Samples of stream- bottom organisms are collected by a modified Surber bottom-fauna sampler (Fig. 4-3). This sampler consists of a brass frame with Stainless-steel side pieces and a current baffler. To this is attached on a removable brass frame a fine net of 74 meshes/linear inch and a coarse net with 19 meshes/linear inch. The latter is fitted in the sampler in front of the line net to produce a cone or cone effect. Flanges on the insert prevent its being forced into the fine net in the rear.

Fig. 4 3. A modified Surber bottom-fauna sampler (after Smith, 1974).

This sampler picks up many small organisms along with fine detritus. At a time, it collects two subsamples with respect to size.

This sampler encloses a specified area of stream (500 cm2), which is the sample unit. Organisms, detritus and trash are scrub­bed free from the substrate, and the current washes it into net. The contents are transferred to a container and are taken back to the laboratory for examination and sorting.


Dendrochronology is the science that cal­culates the accurate dating of past events through the aging of trees. It is based on the variation of growth rings. Growth rings, despite popular belief, are not regular, nor are they all necessarily lay down annually.

Because of the failure of cambium to form a sheath of xylem the entire length of the bole, rings may be omitted, especially near the base.
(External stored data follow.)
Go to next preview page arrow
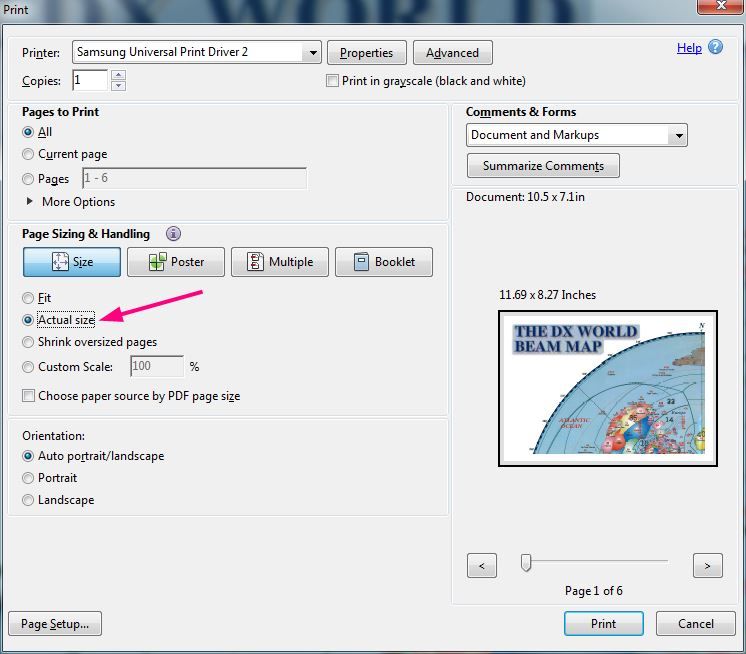The height and width of the screenshot is (654, 746). (707, 566)
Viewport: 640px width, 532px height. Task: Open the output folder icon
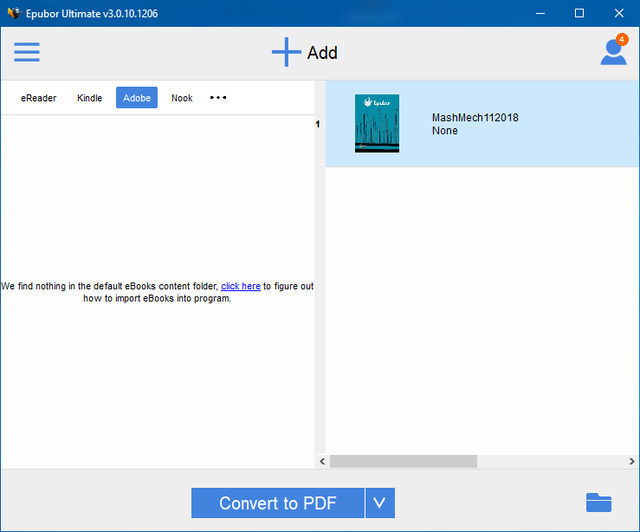click(599, 502)
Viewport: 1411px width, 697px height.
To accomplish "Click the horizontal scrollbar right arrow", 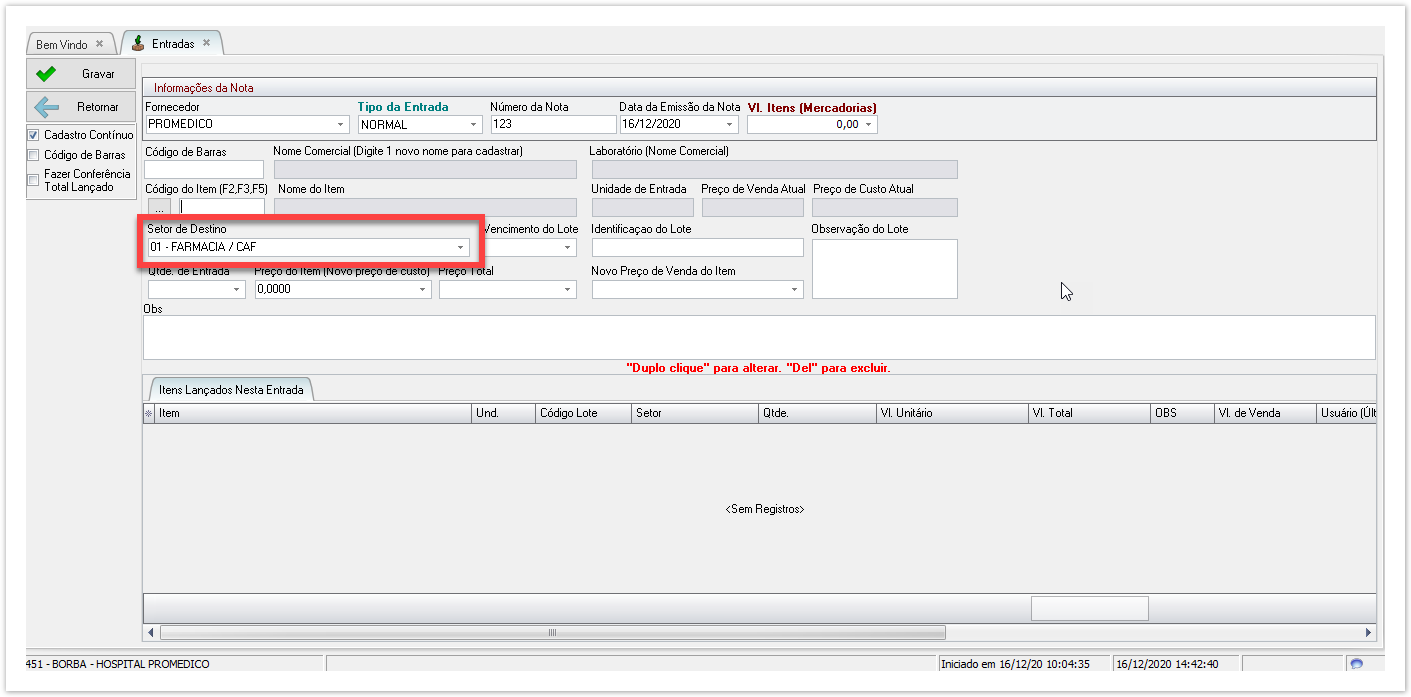I will point(1369,632).
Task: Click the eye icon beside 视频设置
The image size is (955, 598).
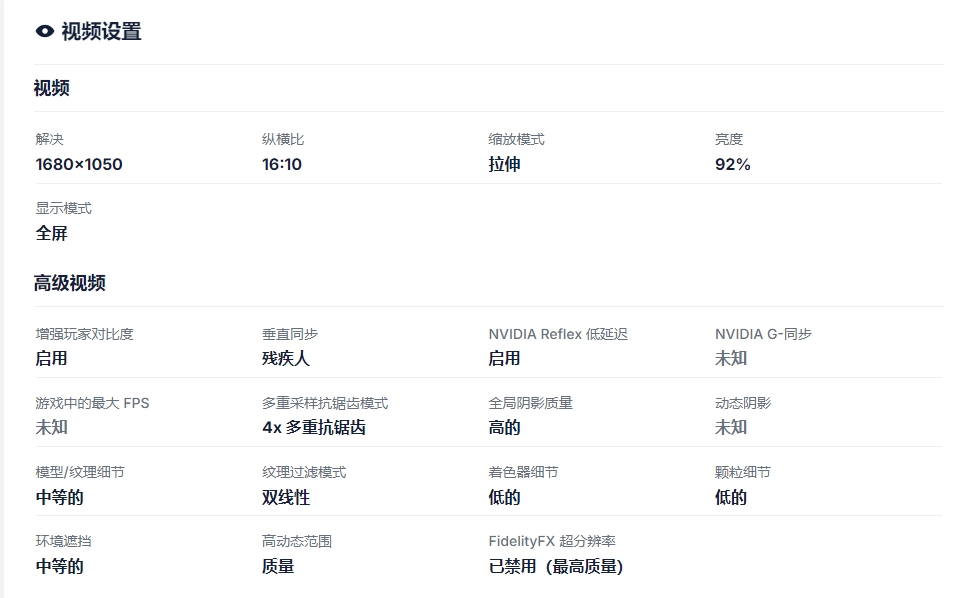Action: click(44, 31)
This may be caused by the lack of food manufacture in the crown, by drought, fire, extreme cold, insect out­breaks, and so on. At the other extreme are multiple rings produced by multiple waves of cambial activity during the growing season.

These are caused by temporary interruptions in the normal growth, such as late spring frost, taking place after normal seasonal growth has ended. Thus, the growth rings reflect the interaction of woody plants and their environment.

The fundamental principle of Dendrochronology is cross dating, the correlation of distinctive patterns of growth between trees for a given sequence of years. Because no two plants have exactly the same growing environmental conditions and life history, the simi­larities are relative rather than quantitative.

The relative widths of corresponding rings are the same in relation to adjoining rings. By lining up these similarities, the investigator can establish the relative identity of any ring in sequence and aberrant rings in the individual specimen.

Dendrochronology is used in number of studies—to age trees for management information, to establish dates of past forest fires, insect outbreaks, glaze, periods of suppression and release in the life history of forest trees. It has been involved in hydrological and archaeological studies and even in legal cases involving boundary disputes in which specimens are taken from fence posts and witness trees.


Palynology is the study of plant communities by the analysis of pollen profiles. It involves the collection of samples of peat in bog by peat borer from different depths and microscopic analysis in laboratory of the sample. Carbon-14 dating method can be used for correct assessment of the age of pollen grains in the sample.